Understanding OWASP top 10 v2021:A04 Insecure Design
In 2021, a new category emerged, focusing on the risks associated with design and architectural flaws. This category emphasized the importance of incorporating threat modeling, secure design patterns, and reference architectures into the development process. The goal was to go beyond the traditional "shift-left" approach in coding and prioritize pre-code activities essential for the principles of Secure by Design. Notable vulnerabilities in this category, as identified by Common Weakness Enumerations (CWEs), included CWE-209 (Generation of Error Message Containing Sensitive Information), CWE-256 (Unprotected Storage of Credentials), CWE-501 (Trust Boundary Violation), and CWE-522 (Insufficiently Protected Credentials).
Definition:
Insecure design encompasses a wide range of weaknesses characterized as "missing or ineffective control design." It's important to note that insecure design is distinct from insecure implementation. The two have different root causes and require separate remediation efforts. Even with a secure design, implementation defects can lead to vulnerabilities that may be exploited. Insecure design cannot be rectified through perfect implementation because it implies that necessary security controls were never established to defend against specific attacks. One contributing factor to insecure design is the absence of business risk profiling within the software or system development process, leading to a failure to determine the required level of security design.
Requirements and Resource Management:
To address these challenges, it's crucial to gather and negotiate business requirements, including protection requirements related to data confidentiality, integrity, availability, authenticity, and business logic. Additionally, consider the exposure level of your application and the potential need for tenant segregation beyond access control. Compile technical requirements, encompassing both functional and non-functional security needs, and plan and negotiate a budget covering all design, development, testing, and operational aspects, including security-related activities.
Secure Design:
Secure design is not merely a tool or add-on; it's a culture and methodology that continuously assesses threats and ensures that code is designed and tested robustly to prevent known attack vectors.

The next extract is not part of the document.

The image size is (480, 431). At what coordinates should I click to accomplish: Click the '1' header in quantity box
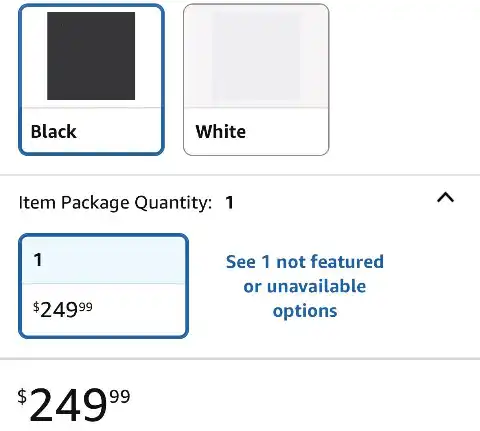click(38, 260)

It involves integrating threat modeling into refinement sessions, thoroughly defining data flows, access control, and other security measures during user story development, and analyzing assumptions and conditions for expected and failure scenarios. Documentation of these results is crucial. Secure design entails learning from past mistakes and offering positive incentives to encourage improvements.

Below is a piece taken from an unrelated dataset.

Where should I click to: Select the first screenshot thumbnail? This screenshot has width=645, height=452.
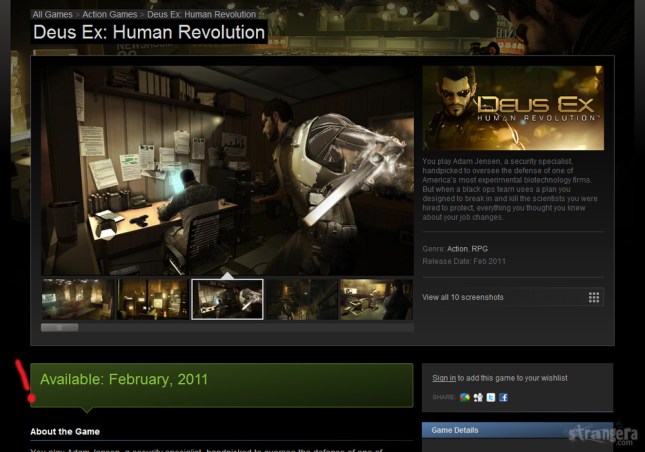pos(77,299)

Secure Development Lifecycle:
Developing secure software requires adopting a secure development lifecycle, incorporating secure design patterns, employing a paved road methodology, maintaining a secured component library, using appropriate tooling, and integrating threat modeling. Collaboration with security specialists from project inception through maintenance is essential. Consider utilizing the OWASP Software Assurance Maturity Model (SAMM) to structure your secure software development efforts effectively.
Preventive Measures:
To mitigate the risks associated with insecure design, follow these steps:
- Establish and implement a secure development lifecycle in collaboration with AppSec professionals.
- Utilize a library of secure design patterns or readily available components.
- Employ threat modeling for critical aspects such as authentication, access control, business logic, and key flows.
- Incorporate security language and controls into user stories.
- Conduct plausibility checks at every application tier, from frontend to backend.
- Develop unit and integration tests to validate resistance to threat models and compile use-cases and misuse-cases for each application tier.
- Implement robust tenant segregation across all tiers.
- Manage resource consumption per user or service.
Example Attack Scenarios:
Three illustrative attack scenarios demonstrate the importance of addressing insecure design:
1. A credential recovery workflow relying on "questions and answers" violates industry standards and should be replaced with a more secure design.
2. A cinema chain's group booking discount system lacks safeguards, allowing attackers to exploit it and potentially cause significant financial losses.
3. An e-commerce website for a retail chain fails to protect against bot-driven scalpers, leading to negative publicity and customer dissatisfaction.